━━ Given data

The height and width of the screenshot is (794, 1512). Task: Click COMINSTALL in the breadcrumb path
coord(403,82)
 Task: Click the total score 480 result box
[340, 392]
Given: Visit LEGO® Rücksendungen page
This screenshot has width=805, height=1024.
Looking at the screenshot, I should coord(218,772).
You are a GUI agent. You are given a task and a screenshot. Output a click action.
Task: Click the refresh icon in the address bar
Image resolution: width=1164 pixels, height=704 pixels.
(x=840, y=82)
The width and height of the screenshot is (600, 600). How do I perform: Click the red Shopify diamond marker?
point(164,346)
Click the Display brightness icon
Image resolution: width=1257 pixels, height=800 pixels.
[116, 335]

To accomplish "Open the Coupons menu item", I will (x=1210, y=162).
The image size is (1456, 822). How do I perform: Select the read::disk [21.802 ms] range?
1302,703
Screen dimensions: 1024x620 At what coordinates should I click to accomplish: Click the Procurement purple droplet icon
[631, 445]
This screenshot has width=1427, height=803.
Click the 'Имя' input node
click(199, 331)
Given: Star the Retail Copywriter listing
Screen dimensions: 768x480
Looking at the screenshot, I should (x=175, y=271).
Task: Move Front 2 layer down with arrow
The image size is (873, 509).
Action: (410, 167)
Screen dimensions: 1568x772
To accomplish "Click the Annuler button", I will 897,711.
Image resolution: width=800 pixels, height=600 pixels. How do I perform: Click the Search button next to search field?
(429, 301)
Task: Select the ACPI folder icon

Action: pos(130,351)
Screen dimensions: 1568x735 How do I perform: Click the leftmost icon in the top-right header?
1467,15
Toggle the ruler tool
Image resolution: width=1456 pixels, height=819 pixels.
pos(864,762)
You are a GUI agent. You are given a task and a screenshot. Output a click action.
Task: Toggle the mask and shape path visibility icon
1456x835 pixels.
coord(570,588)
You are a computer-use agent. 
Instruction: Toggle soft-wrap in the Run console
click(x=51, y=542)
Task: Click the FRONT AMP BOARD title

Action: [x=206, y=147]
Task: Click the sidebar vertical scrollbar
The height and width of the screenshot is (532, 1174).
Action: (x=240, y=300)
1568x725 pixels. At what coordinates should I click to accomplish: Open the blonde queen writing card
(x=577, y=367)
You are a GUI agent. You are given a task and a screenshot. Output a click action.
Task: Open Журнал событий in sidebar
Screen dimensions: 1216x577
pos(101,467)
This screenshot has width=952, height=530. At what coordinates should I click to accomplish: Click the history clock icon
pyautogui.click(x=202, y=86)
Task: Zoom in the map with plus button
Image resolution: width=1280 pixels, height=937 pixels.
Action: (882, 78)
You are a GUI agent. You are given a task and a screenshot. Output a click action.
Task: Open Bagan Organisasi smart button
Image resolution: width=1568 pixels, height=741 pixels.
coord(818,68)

━━━━

Given problem:
Rewrite the listing above, replacing every occurrence of "Screen dimensions" with "Screen size" and leaving everything else as it is.

Solution to this problem:
The height and width of the screenshot is (794, 1512). Task: Click COMINSTALL in the breadcrumb path
coord(403,82)
 Task: Click the total score 480 result box
[340, 392]
Given: Visit LEGO® Rücksendungen page
This screenshot has width=805, height=1024.
Looking at the screenshot, I should coord(218,772).
You are a GUI agent. You are given a task and a screenshot. Output a click action.
Task: Click the refresh icon in the address bar
Image resolution: width=1164 pixels, height=704 pixels.
(x=840, y=82)
The width and height of the screenshot is (600, 600). How do I perform: Click the red Shopify diamond marker?
point(164,346)
Click the Display brightness icon
Image resolution: width=1257 pixels, height=800 pixels.
[116, 335]

To accomplish "Open the Coupons menu item", I will (x=1210, y=162).
The image size is (1456, 822). How do I perform: Select the read::disk [21.802 ms] range?
1302,703
Screen size: 1024x620 At what coordinates should I click to accomplish: Click the Procurement purple droplet icon
[631, 445]
This screenshot has width=1427, height=803.
Click the 'Имя' input node
click(199, 331)
Given: Star the Retail Copywriter listing
Screen size: 768x480
Looking at the screenshot, I should (x=175, y=271).
Task: Move Front 2 layer down with arrow
The image size is (873, 509).
Action: (410, 167)
Screen size: 1568x772
To accomplish "Click the Annuler button", I will 897,711.
Image resolution: width=800 pixels, height=600 pixels. How do I perform: Click the Search button next to search field?
(429, 301)
Task: Select the ACPI folder icon

Action: pos(130,351)
Screen size: 1568x735 How do I perform: Click the leftmost icon in the top-right header?
1467,15
Toggle the ruler tool
Image resolution: width=1456 pixels, height=819 pixels.
pos(864,762)
You are a GUI agent. You are given a task and a screenshot. Output a click action.
Task: Toggle the mask and shape path visibility icon
1456x835 pixels.
coord(570,588)
You are a computer-use agent. 
Instruction: Toggle soft-wrap in the Run console
click(x=51, y=542)
Task: Click the FRONT AMP BOARD title

Action: [x=206, y=147]
Task: Click the sidebar vertical scrollbar
The height and width of the screenshot is (532, 1174).
Action: (x=240, y=300)
1568x725 pixels. At what coordinates should I click to accomplish: Open the blonde queen writing card
(x=577, y=367)
You are a GUI agent. You are given a task and a screenshot. Output a click action.
Task: Open Журнал событий in sidebar
Screen size: 1216x577
pos(101,467)
This screenshot has width=952, height=530. At what coordinates should I click to accomplish: Click the history clock icon
pyautogui.click(x=202, y=86)
Task: Zoom in the map with plus button
Image resolution: width=1280 pixels, height=937 pixels.
Action: (882, 78)
You are a GUI agent. You are given a task and a screenshot. Output a click action.
Task: Open Bagan Organisasi smart button
Image resolution: width=1568 pixels, height=741 pixels.
coord(818,68)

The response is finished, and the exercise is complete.